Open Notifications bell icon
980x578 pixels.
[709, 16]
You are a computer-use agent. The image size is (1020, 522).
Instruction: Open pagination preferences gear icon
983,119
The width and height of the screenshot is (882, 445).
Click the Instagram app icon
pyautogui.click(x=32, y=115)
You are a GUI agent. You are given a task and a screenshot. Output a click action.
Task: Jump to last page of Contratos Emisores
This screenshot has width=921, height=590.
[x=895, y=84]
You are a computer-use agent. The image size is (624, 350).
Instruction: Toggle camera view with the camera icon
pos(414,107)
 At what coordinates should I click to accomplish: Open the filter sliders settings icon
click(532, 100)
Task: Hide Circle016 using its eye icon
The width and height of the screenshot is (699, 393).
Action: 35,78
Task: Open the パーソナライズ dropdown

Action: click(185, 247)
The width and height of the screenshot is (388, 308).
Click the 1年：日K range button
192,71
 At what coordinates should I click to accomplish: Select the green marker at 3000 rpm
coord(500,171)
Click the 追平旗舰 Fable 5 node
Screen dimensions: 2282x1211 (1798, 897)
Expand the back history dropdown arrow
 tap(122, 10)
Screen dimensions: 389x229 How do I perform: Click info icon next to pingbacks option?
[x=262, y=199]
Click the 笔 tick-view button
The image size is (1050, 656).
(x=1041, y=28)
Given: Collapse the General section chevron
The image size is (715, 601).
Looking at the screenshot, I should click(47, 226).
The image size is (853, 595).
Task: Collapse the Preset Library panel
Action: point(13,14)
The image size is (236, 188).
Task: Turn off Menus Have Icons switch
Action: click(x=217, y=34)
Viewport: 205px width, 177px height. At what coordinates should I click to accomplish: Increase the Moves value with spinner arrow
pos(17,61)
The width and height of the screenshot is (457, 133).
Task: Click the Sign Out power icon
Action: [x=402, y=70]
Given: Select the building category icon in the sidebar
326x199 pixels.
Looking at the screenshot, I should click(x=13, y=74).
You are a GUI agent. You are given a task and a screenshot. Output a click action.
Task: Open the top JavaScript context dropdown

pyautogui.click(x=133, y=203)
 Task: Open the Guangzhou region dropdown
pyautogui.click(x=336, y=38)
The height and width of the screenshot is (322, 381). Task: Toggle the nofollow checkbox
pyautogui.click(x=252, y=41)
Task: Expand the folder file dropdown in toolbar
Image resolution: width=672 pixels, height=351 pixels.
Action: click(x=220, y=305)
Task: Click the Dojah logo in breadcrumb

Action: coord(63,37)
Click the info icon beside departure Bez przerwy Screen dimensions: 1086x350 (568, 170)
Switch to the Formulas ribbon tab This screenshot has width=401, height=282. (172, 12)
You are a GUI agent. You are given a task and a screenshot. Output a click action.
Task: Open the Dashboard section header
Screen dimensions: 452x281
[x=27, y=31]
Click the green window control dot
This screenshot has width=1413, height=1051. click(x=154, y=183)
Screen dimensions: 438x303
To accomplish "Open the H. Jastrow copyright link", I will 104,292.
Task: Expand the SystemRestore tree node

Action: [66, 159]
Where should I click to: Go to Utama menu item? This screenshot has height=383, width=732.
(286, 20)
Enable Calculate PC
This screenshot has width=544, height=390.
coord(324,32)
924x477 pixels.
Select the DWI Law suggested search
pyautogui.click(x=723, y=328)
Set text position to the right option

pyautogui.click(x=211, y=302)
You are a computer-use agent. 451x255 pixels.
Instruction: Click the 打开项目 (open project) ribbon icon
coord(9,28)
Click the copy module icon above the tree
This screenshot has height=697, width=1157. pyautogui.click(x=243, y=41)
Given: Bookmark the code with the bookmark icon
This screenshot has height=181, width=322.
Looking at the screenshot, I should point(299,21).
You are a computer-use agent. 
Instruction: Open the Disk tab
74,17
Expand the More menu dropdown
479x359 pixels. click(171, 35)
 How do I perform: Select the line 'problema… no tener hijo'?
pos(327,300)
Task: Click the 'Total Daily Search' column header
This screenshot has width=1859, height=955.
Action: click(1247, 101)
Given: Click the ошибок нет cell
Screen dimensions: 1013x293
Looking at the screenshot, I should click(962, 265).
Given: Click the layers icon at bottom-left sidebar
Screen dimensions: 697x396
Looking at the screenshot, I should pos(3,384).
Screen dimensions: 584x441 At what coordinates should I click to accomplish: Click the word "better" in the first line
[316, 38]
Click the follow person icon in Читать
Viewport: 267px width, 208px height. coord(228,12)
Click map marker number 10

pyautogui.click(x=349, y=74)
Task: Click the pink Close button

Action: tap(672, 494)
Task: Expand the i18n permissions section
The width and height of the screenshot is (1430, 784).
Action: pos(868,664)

--------------------------------

**Direction**
Reproduce all of the items above word for word, changing nothing.

**Solution**
Open Notifications bell icon
980x578 pixels.
[709, 16]
You are a computer-use agent. The image size is (1020, 522).
Instruction: Open pagination preferences gear icon
983,119
The width and height of the screenshot is (882, 445).
Click the Instagram app icon
pyautogui.click(x=32, y=115)
You are a GUI agent. You are given a task and a screenshot. Output a click action.
Task: Jump to last page of Contratos Emisores
This screenshot has width=921, height=590.
[x=895, y=84]
You are a computer-use agent. The image size is (624, 350).
Instruction: Toggle camera view with the camera icon
pos(414,107)
 At what coordinates should I click to accomplish: Open the filter sliders settings icon
click(532, 100)
Task: Hide Circle016 using its eye icon
The width and height of the screenshot is (699, 393).
Action: 35,78
Task: Open the パーソナライズ dropdown

Action: click(185, 247)
The width and height of the screenshot is (388, 308).
Click the 1年：日K range button
192,71
 At what coordinates should I click to accomplish: Select the green marker at 3000 rpm
coord(500,171)
Click the 追平旗舰 Fable 5 node
Screen dimensions: 2282x1211 (1798, 897)
Expand the back history dropdown arrow
 tap(122, 10)
Screen dimensions: 389x229 How do I perform: Click info icon next to pingbacks option?
[x=262, y=199]
Click the 笔 tick-view button
The image size is (1050, 656).
(x=1041, y=28)
Given: Collapse the General section chevron
The image size is (715, 601).
Looking at the screenshot, I should click(47, 226).
The image size is (853, 595).
Task: Collapse the Preset Library panel
Action: point(13,14)
The image size is (236, 188).
Task: Turn off Menus Have Icons switch
Action: click(x=217, y=34)
Viewport: 205px width, 177px height. At what coordinates should I click to accomplish: Increase the Moves value with spinner arrow
pos(17,61)
The width and height of the screenshot is (457, 133).
Task: Click the Sign Out power icon
Action: [x=402, y=70]
Given: Select the building category icon in the sidebar
326x199 pixels.
Looking at the screenshot, I should click(x=13, y=74).
You are a GUI agent. You are given a task and a screenshot. Output a click action.
Task: Open the top JavaScript context dropdown

pyautogui.click(x=133, y=203)
 Task: Open the Guangzhou region dropdown
pyautogui.click(x=336, y=38)
The height and width of the screenshot is (322, 381). Task: Toggle the nofollow checkbox
pyautogui.click(x=252, y=41)
Task: Expand the folder file dropdown in toolbar
Image resolution: width=672 pixels, height=351 pixels.
Action: click(x=220, y=305)
Task: Click the Dojah logo in breadcrumb

Action: coord(63,37)
Click the info icon beside departure Bez przerwy Screen dimensions: 1086x350 (568, 170)
Switch to the Formulas ribbon tab This screenshot has width=401, height=282. (172, 12)
You are a GUI agent. You are given a task and a screenshot. Output a click action.
Task: Open the Dashboard section header
Screen dimensions: 452x281
[x=27, y=31]
Click the green window control dot
This screenshot has width=1413, height=1051. click(x=154, y=183)
Screen dimensions: 438x303
To accomplish "Open the H. Jastrow copyright link", I will 104,292.
Task: Expand the SystemRestore tree node

Action: [66, 159]
Where should I click to: Go to Utama menu item? This screenshot has height=383, width=732.
(286, 20)
Enable Calculate PC
This screenshot has width=544, height=390.
coord(324,32)
924x477 pixels.
Select the DWI Law suggested search
pyautogui.click(x=723, y=328)
Set text position to the right option

pyautogui.click(x=211, y=302)
You are a computer-use agent. 451x255 pixels.
Instruction: Click the 打开项目 (open project) ribbon icon
coord(9,28)
Click the copy module icon above the tree
This screenshot has height=697, width=1157. pyautogui.click(x=243, y=41)
Given: Bookmark the code with the bookmark icon
This screenshot has height=181, width=322.
Looking at the screenshot, I should point(299,21).
You are a computer-use agent. 
Instruction: Open the Disk tab
74,17
Expand the More menu dropdown
479x359 pixels. click(171, 35)
 How do I perform: Select the line 'problema… no tener hijo'?
pos(327,300)
Task: Click the 'Total Daily Search' column header
This screenshot has width=1859, height=955.
Action: click(1247, 101)
Given: Click the ошибок нет cell
Screen dimensions: 1013x293
Looking at the screenshot, I should click(962, 265).
Given: Click the layers icon at bottom-left sidebar
Screen dimensions: 697x396
Looking at the screenshot, I should pos(3,384).
Screen dimensions: 584x441 At what coordinates should I click to accomplish: Click the word "better" in the first line
[316, 38]
Click the follow person icon in Читать
Viewport: 267px width, 208px height. coord(228,12)
Click map marker number 10

pyautogui.click(x=349, y=74)
Task: Click the pink Close button

Action: tap(672, 494)
Task: Expand the i18n permissions section
The width and height of the screenshot is (1430, 784).
Action: pos(868,664)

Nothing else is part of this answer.